[About this exercise]: The answer should contain only the lines running from the line with "The width and height of the screenshot is (1234, 685)." to the end of the material, reproduced verbatim.

[Data extract]:
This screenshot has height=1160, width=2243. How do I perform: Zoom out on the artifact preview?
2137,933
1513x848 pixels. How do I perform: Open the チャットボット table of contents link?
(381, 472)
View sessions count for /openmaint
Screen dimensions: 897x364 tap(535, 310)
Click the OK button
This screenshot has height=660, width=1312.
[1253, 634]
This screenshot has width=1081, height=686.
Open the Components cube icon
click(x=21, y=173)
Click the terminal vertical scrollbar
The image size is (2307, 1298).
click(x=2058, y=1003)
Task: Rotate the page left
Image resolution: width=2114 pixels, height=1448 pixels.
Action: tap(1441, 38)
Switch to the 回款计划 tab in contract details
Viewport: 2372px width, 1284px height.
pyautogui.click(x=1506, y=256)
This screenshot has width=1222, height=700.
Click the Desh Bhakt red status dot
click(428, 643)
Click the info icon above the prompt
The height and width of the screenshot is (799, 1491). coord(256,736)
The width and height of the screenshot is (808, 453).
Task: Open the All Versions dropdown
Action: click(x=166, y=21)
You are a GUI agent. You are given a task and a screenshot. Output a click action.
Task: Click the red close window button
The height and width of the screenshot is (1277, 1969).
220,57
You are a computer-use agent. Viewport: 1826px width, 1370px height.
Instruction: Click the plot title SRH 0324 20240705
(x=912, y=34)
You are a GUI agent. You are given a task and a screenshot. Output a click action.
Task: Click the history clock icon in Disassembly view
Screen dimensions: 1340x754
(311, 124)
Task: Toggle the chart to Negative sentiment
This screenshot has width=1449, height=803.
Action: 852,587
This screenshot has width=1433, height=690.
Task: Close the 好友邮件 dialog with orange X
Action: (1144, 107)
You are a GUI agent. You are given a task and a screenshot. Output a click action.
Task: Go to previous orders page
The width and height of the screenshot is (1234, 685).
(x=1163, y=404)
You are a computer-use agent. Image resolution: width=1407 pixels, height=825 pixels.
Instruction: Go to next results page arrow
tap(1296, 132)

[Reply to the exercise]:
The width and height of the screenshot is (1234, 685).
(x=1163, y=404)
You are a computer-use agent. Image resolution: width=1407 pixels, height=825 pixels.
Instruction: Go to next results page arrow
tap(1296, 132)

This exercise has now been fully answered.